→ WHAT IS BEING ASKED: Lay out the lines as a Markdown table with the columns Number and Line, starting at the line that contains "Screenshot is 1347x1156." and stopping after the line that contains "Accept all (670, 1441)". Number each line in order and leave out the pictures and any blank lines.

→ RECORDS PROVIDED:

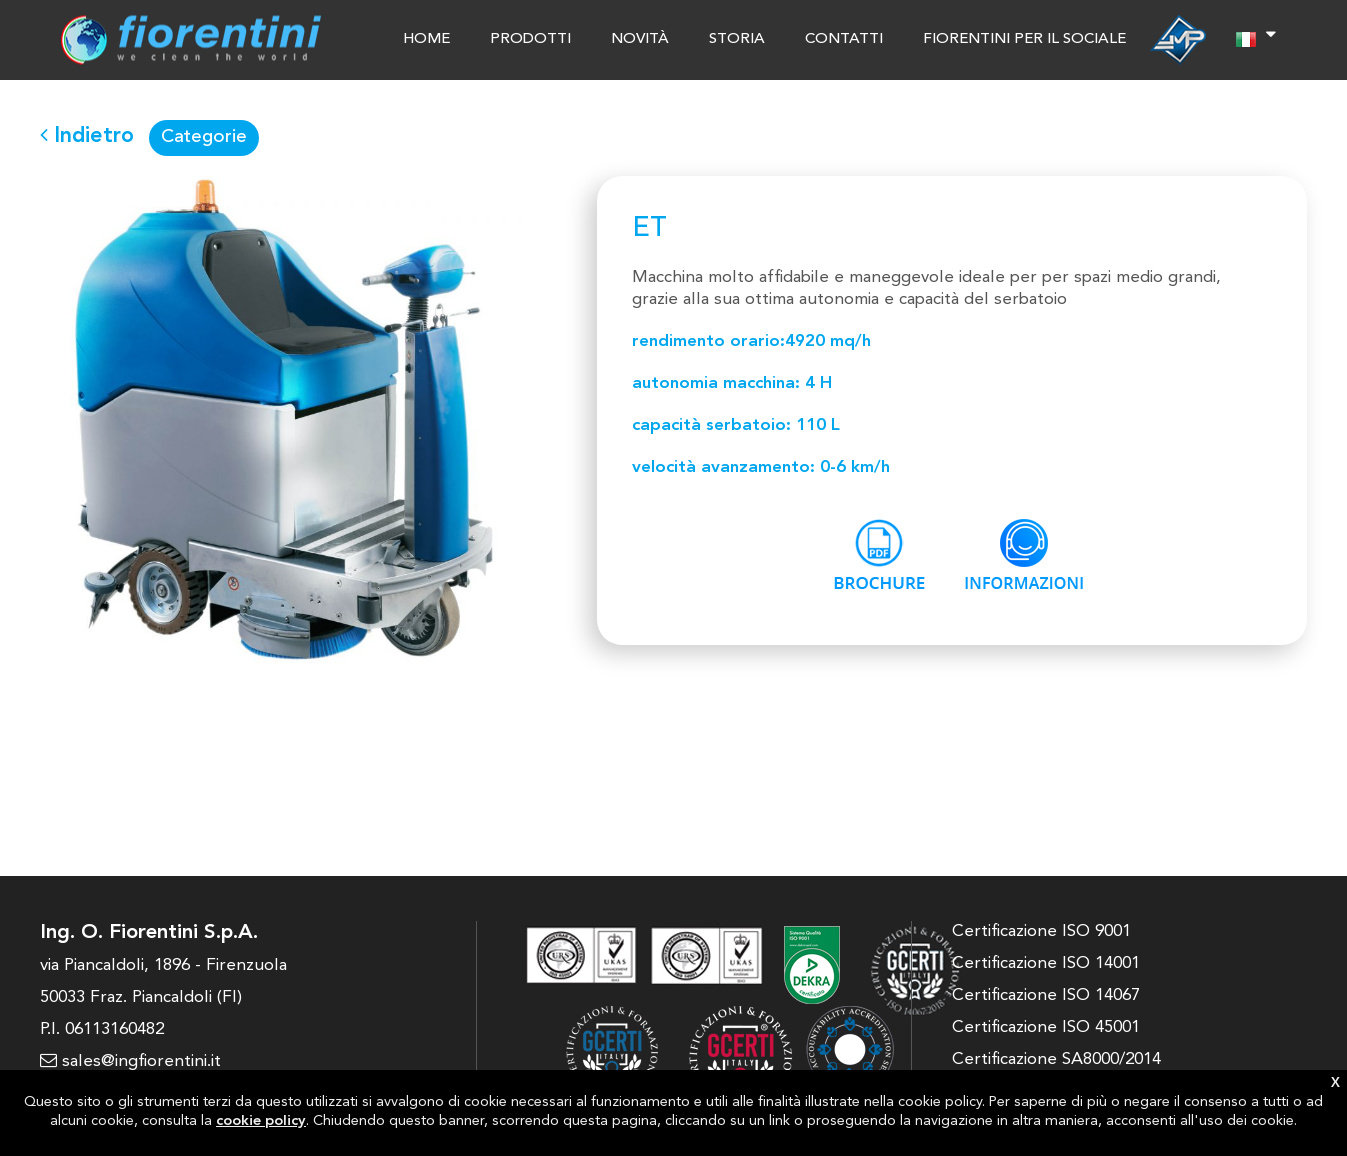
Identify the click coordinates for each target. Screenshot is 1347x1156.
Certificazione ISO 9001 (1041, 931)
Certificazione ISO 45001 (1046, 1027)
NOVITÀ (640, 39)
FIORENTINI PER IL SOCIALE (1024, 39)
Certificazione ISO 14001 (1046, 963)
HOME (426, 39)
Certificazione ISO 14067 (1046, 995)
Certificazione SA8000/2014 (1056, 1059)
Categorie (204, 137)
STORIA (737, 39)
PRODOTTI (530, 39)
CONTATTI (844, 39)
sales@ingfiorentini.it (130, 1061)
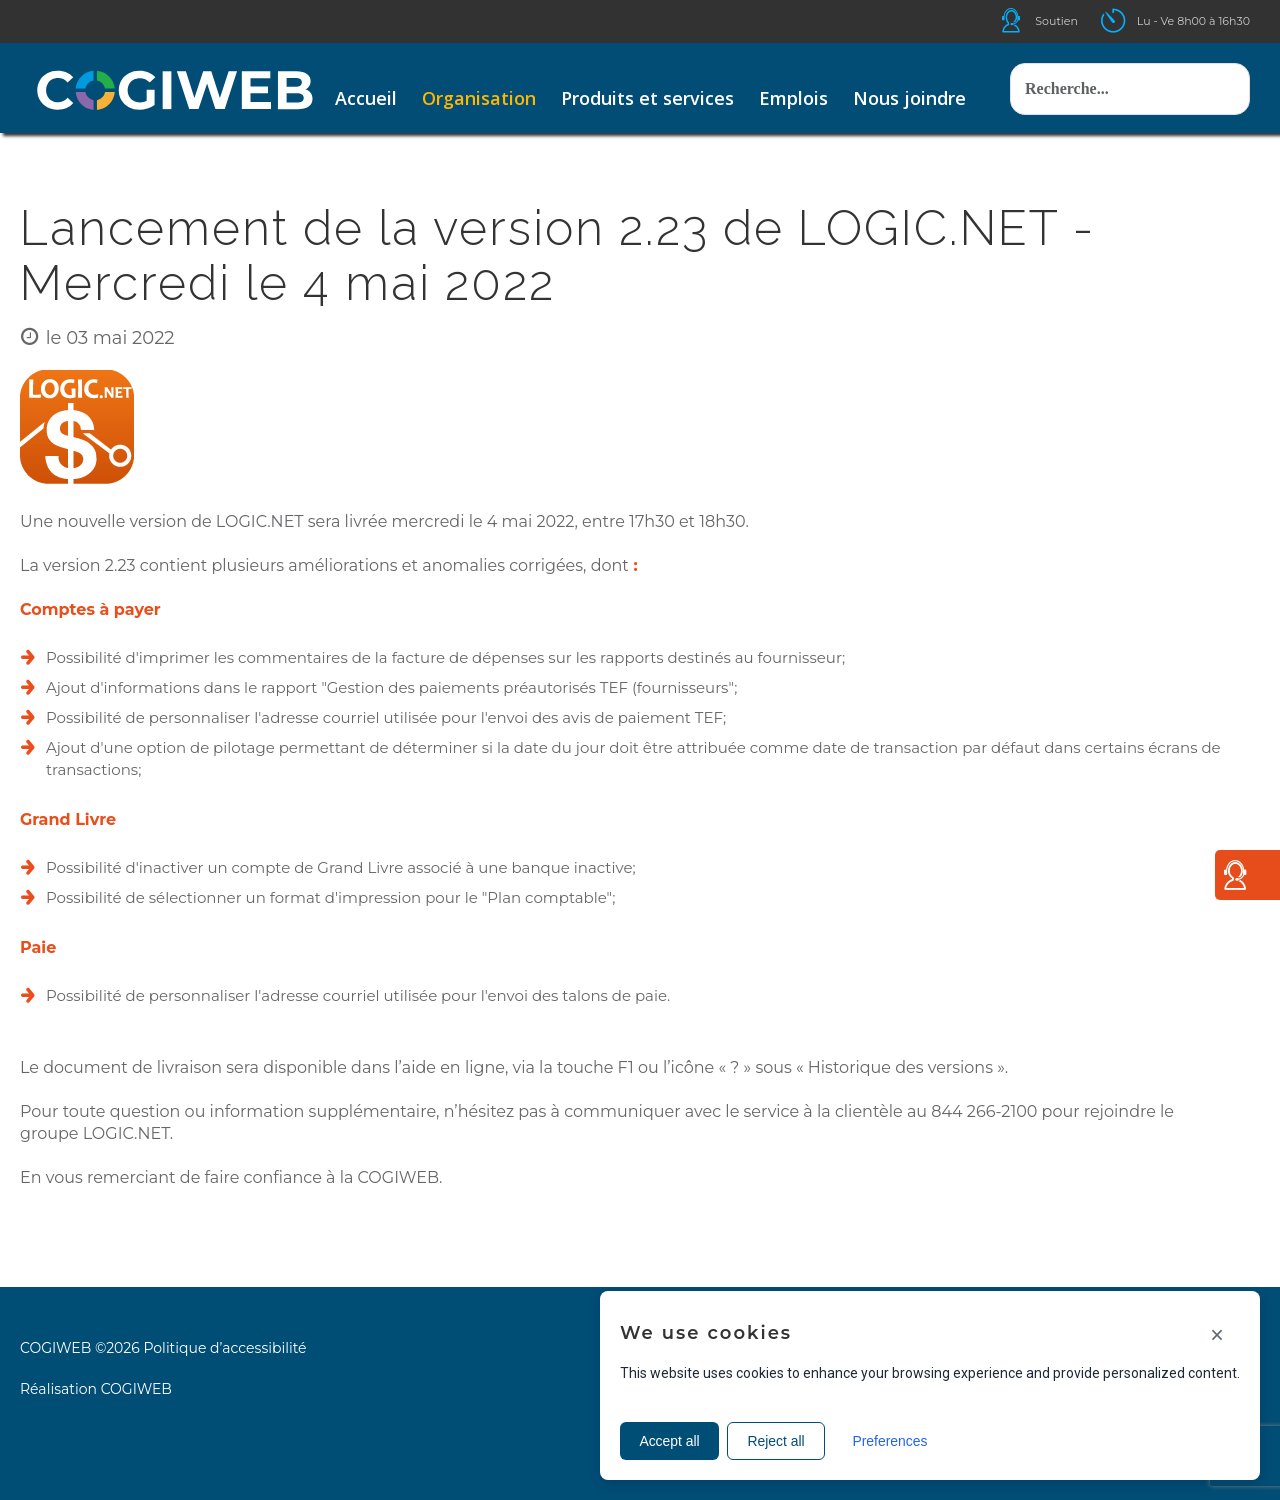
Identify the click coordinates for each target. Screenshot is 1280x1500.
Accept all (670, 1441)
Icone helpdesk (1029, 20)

...

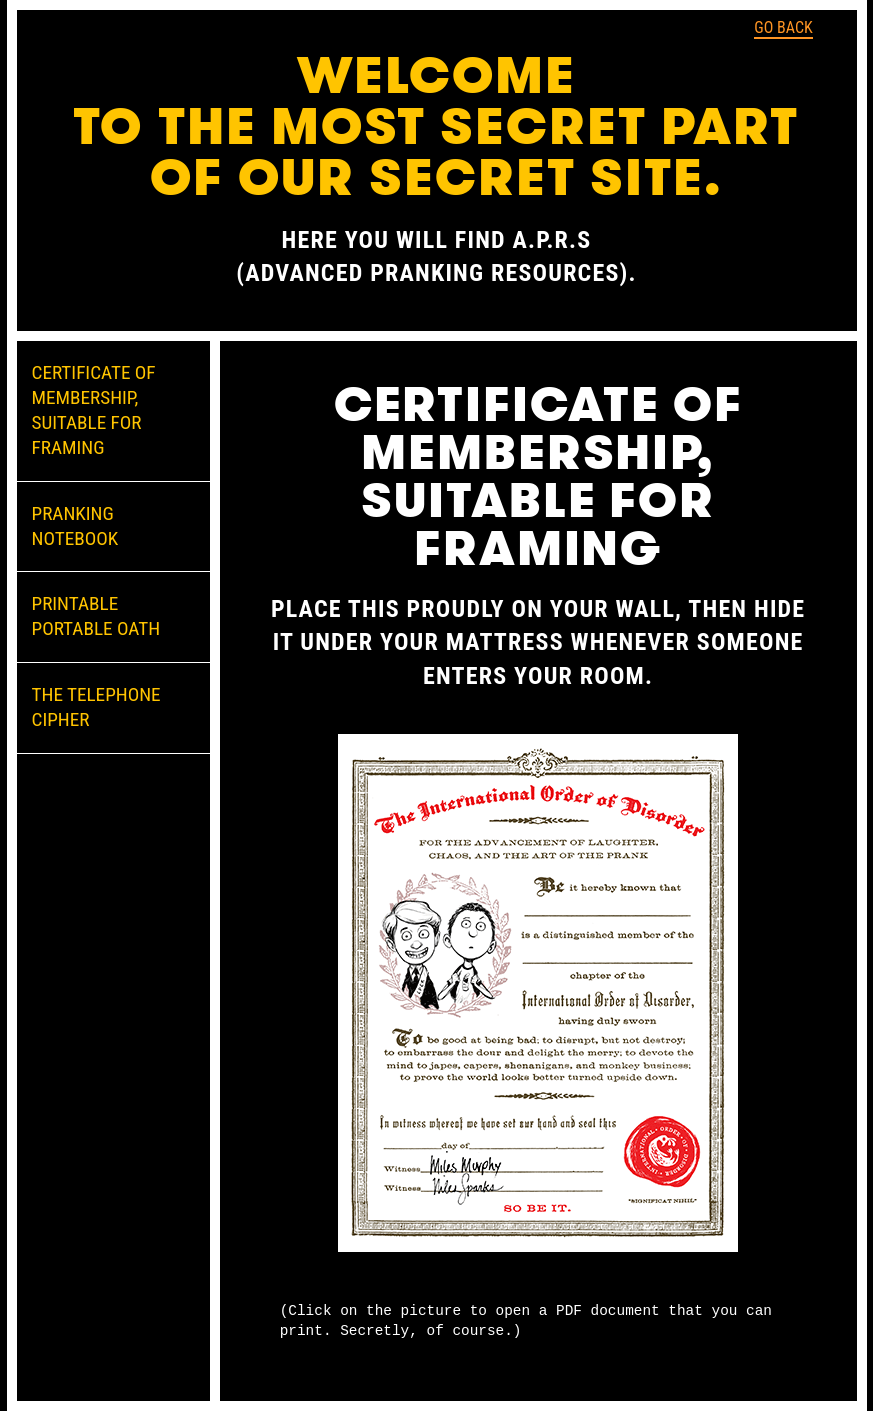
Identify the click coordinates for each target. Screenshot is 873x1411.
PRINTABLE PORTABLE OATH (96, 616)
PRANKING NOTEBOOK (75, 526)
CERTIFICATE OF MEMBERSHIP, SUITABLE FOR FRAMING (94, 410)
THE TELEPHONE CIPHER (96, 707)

→ RESULT BELOW:
| Number | Line |
|---|---|
| 1 | Identify the click coordinates for each target. Screenshot is 1347x1156. |
| 2 | Certificazione ISO 9001 (1041, 931) |
| 3 | Certificazione ISO 45001 (1046, 1027) |
| 4 | NOVITÀ (640, 39) |
| 5 | FIORENTINI PER IL SOCIALE (1024, 39) |
| 6 | Certificazione ISO 14001 (1046, 963) |
| 7 | HOME (426, 39) |
| 8 | Certificazione ISO 14067 (1046, 995) |
| 9 | Certificazione SA8000/2014 (1056, 1059) |
| 10 | Categorie (204, 137) |
| 11 | STORIA (737, 39) |
| 12 | PRODOTTI (530, 39) |
| 13 | CONTATTI (844, 39) |
| 14 | sales@ingfiorentini.it (130, 1061) |
| 15 | Identify the click coordinates for each target. Screenshot is 1280x1500. |
| 16 | Accept all (670, 1441) |